Gokhale Education Society's R. H. Sapat College of Engineering, Management Studies and Research
- Former names: Gokhale Education Society's College of Engineering
- Motto in English: Value Embedded Quality Technical Education
- Type: Private Un-aided
- Established: 2009-10
- Affiliations: Savitribai Phule Pune University, All India Council for Technical Education
- Budget: INR 9,53,18,571
- Chairman: Dr. M.S.Gosavi
- Principal: Dr. Prafulla C. Kulkarni
- Students: 2400
- Location: Nashik, Maharashtra, India 19°57′51.5″N 73°48′07.3″E﻿ / ﻿19.964306°N 73.802028°E
- Website: Official Web Site

= Gokhale Education Society's R. H. Sapat College of Engineering, Management Studies and Research =

University in Nashik, India

Gokhale Education Society's R. H. Sapat College of Engineering, Management Studies and Research is an All India Council for Technical Education (AICTE) approved technical institute for higher learning, offering graduate, post graduate and doctoral level education facilities in Engineering and computer Science, located at Nashik, near Pune, India. The college campus of 10 acres is in the heart of the city, on College Road.

==Background==

The institute is affiliated to Savitribai Phule Pune University. Gokhale Education Society was established by Trimbak Appa Kulkarni, in memory of his mentor, Gopal Krishna Gokhale, Indian freedom fighter and known to be the spiritual guide of Mahatma Gandhi, on 19 February 1918, three years to the death of the leader, to provide holistic education to the poor and the needy. The Society now manages 17 centres and 121 institutions in Nashik, Thane and Mumbai, said to be tutoring 125,000 students with the help of 4000 staff.

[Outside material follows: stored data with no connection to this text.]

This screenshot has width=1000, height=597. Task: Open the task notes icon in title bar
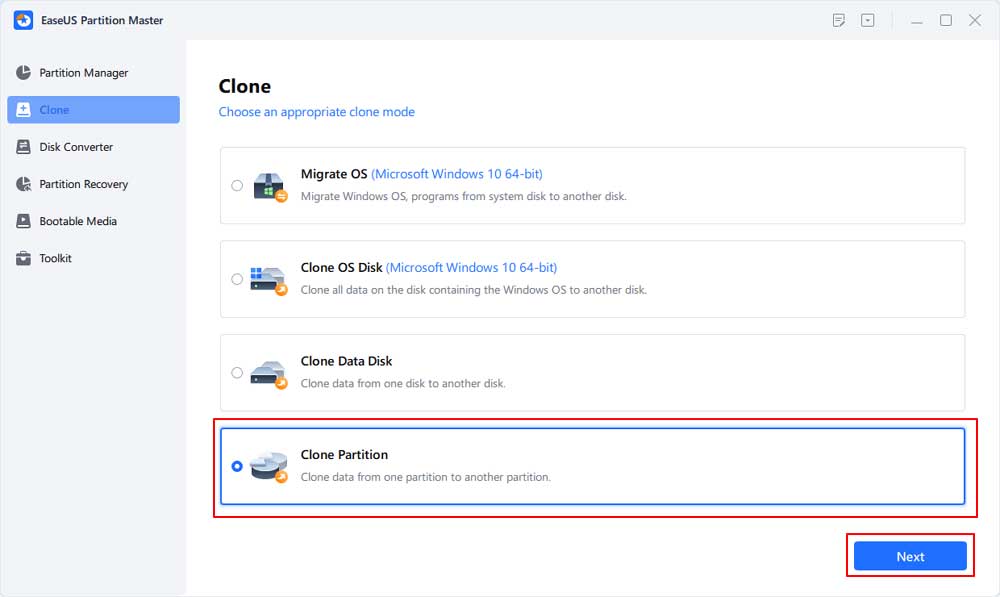(x=839, y=20)
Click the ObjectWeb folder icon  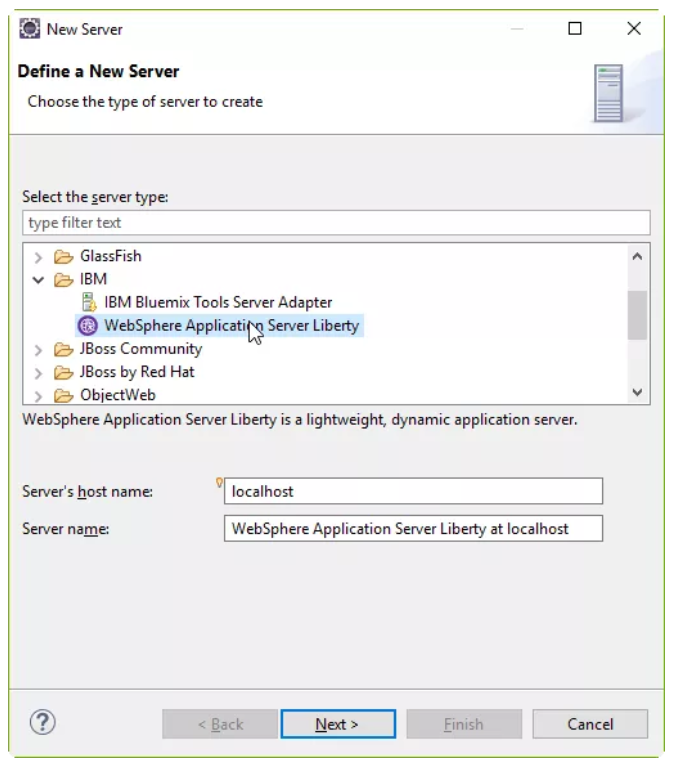[64, 395]

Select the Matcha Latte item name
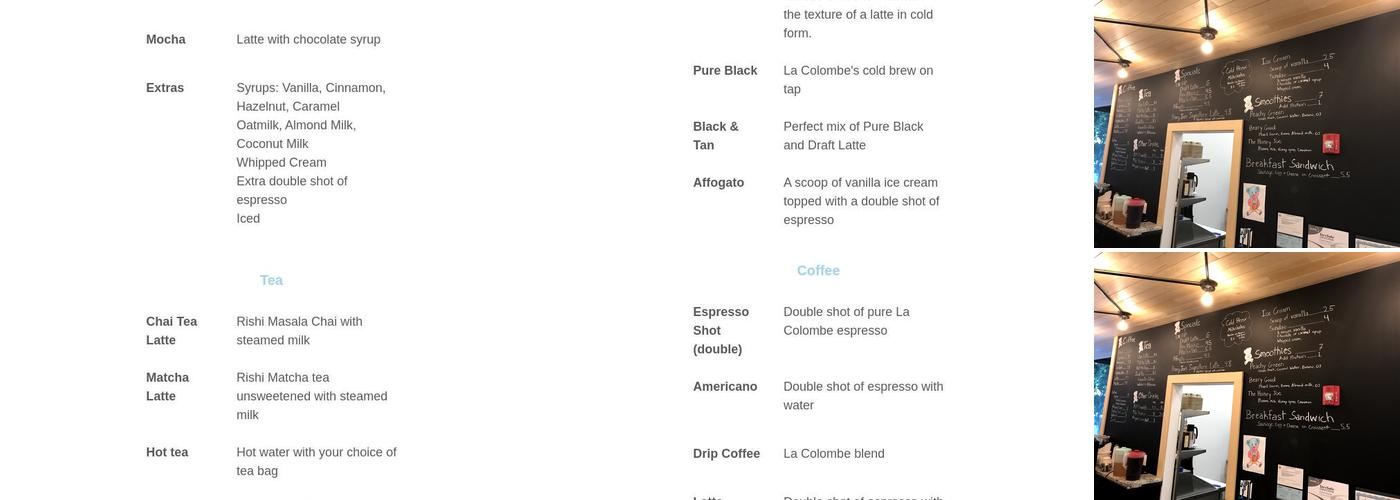pyautogui.click(x=168, y=387)
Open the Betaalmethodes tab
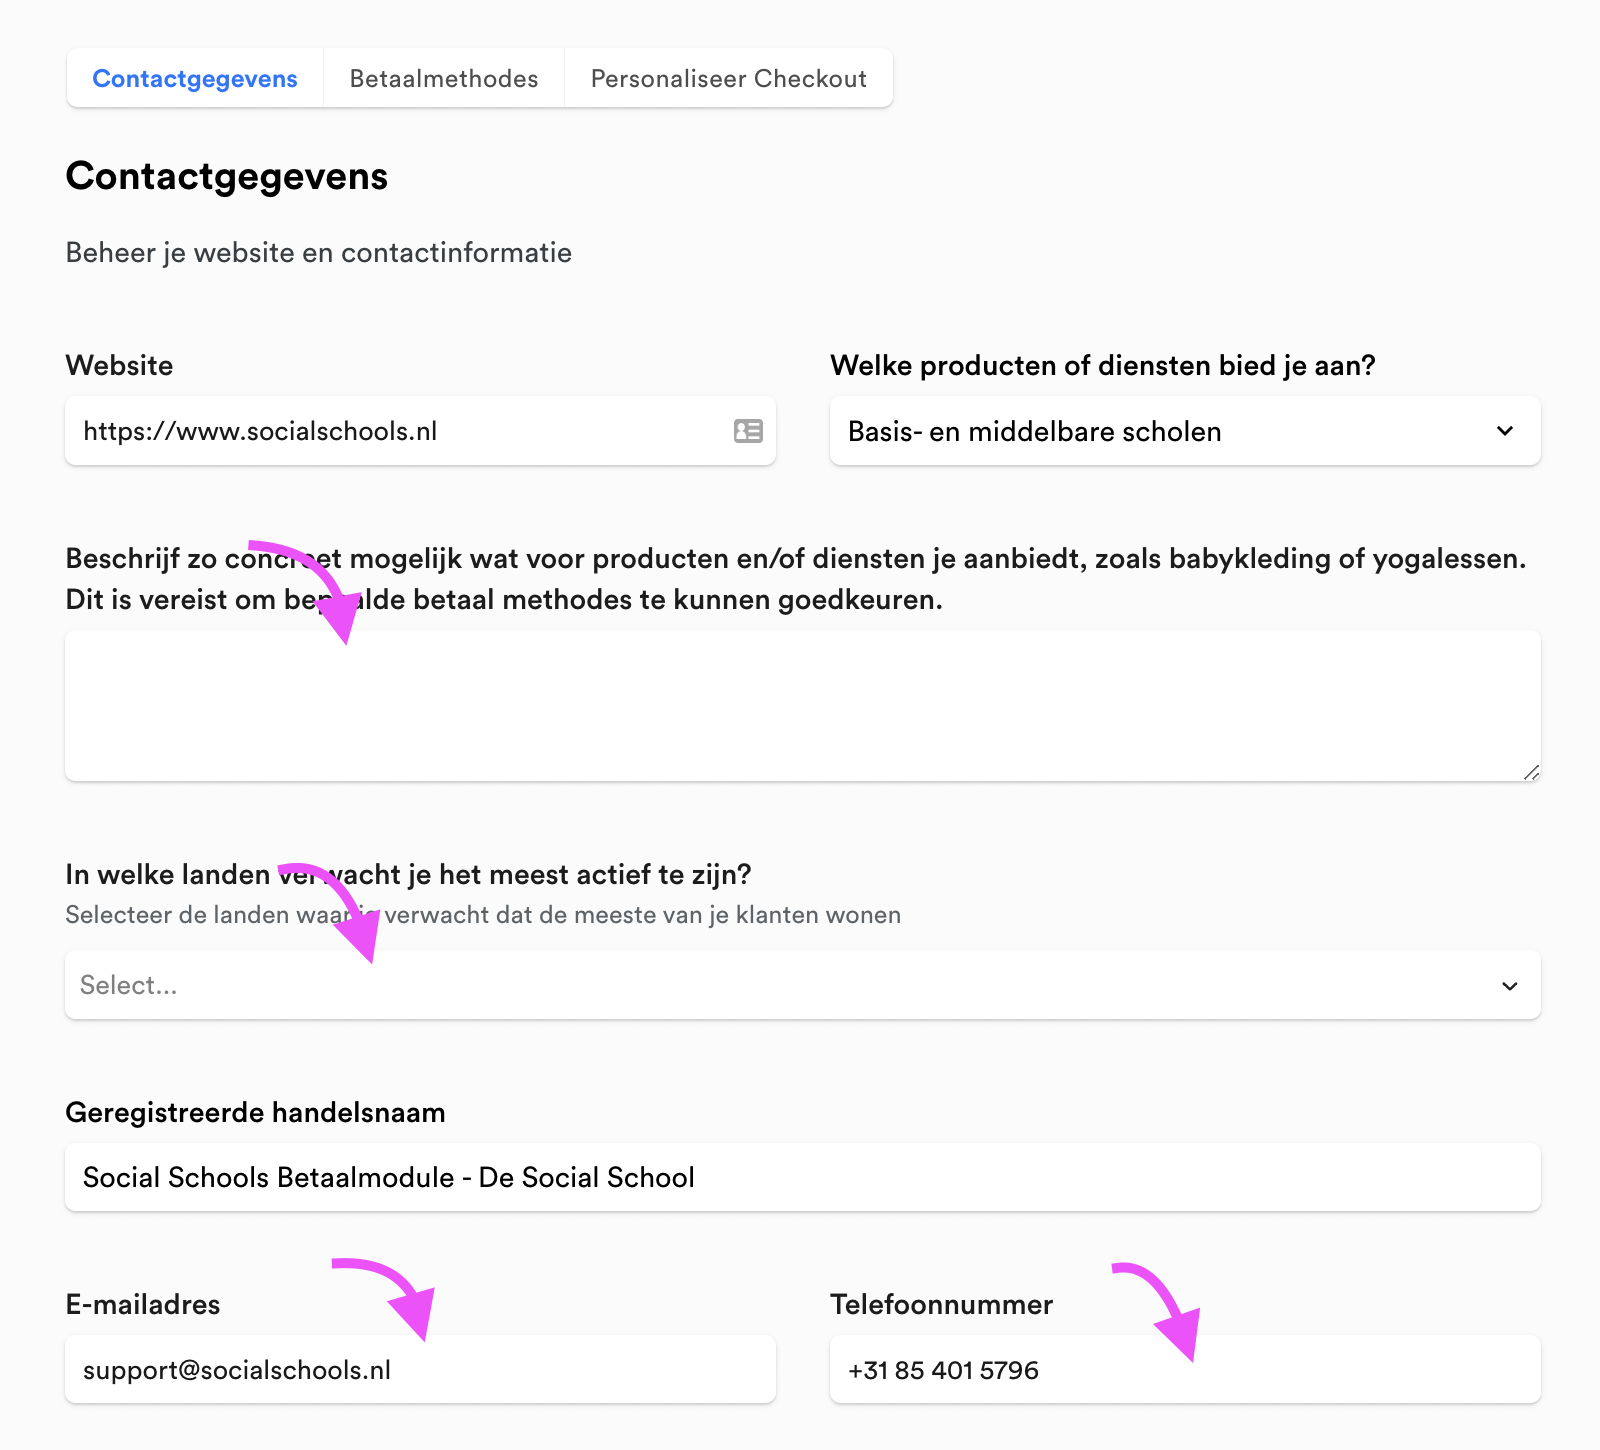This screenshot has height=1450, width=1600. tap(444, 79)
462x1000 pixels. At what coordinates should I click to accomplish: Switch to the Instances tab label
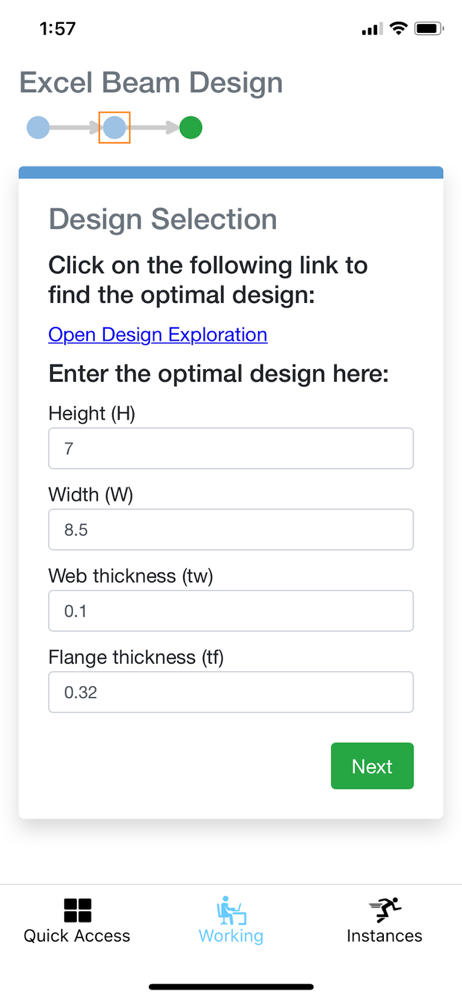click(x=385, y=936)

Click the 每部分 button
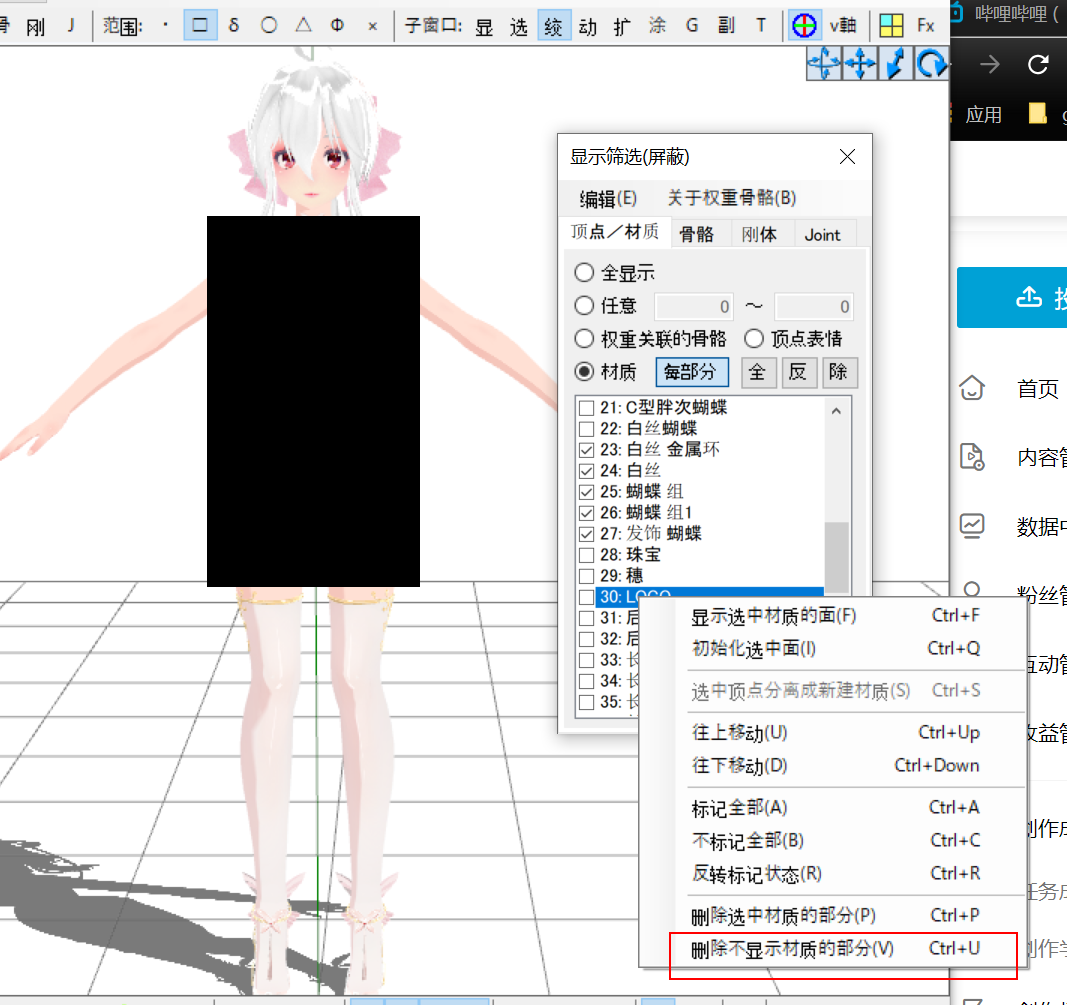691,372
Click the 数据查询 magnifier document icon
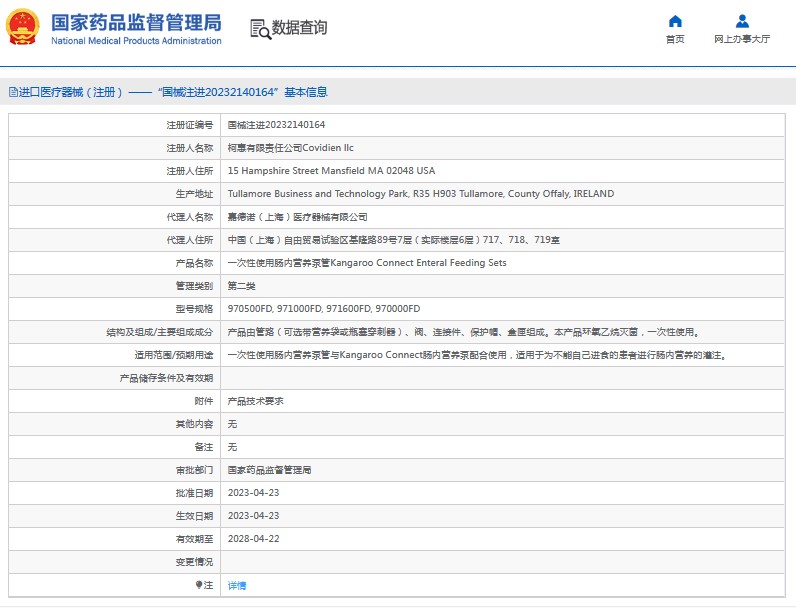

The R. H. Sapat College of Engineering, Management Studies and Research, situated on 10 acres of land in Nashik with a built-up area of 14,295 sqft, is one of the institutions among GES centres. The college is ISO-9001:2000 certified and provides graduate, post graduate and research facilities in engineering and computer science.

==Facilities==
R. H. Sapat College is equipped with facilities such as a workshop, central library, laboratories, internet, audio visual and medical facilities, sports and gymnasium, cafeteria, hostel and staff quarters.

==Courses==
The College offers various AICTE approved courses, in affiliation with Pune University such as:
- Bachelor of Engineering (B. E.) in Civil, Computer, Electrical, Electronics and Telecommunication and Mechanical Engineering
- Master of Engineering (M. E.) in Computer, Mechanical Engineering Design, Digital Systems and Power Electronics and Drives
- Master in Computer Application (M.C.A.)

The College also offers research platforms on the above subjects.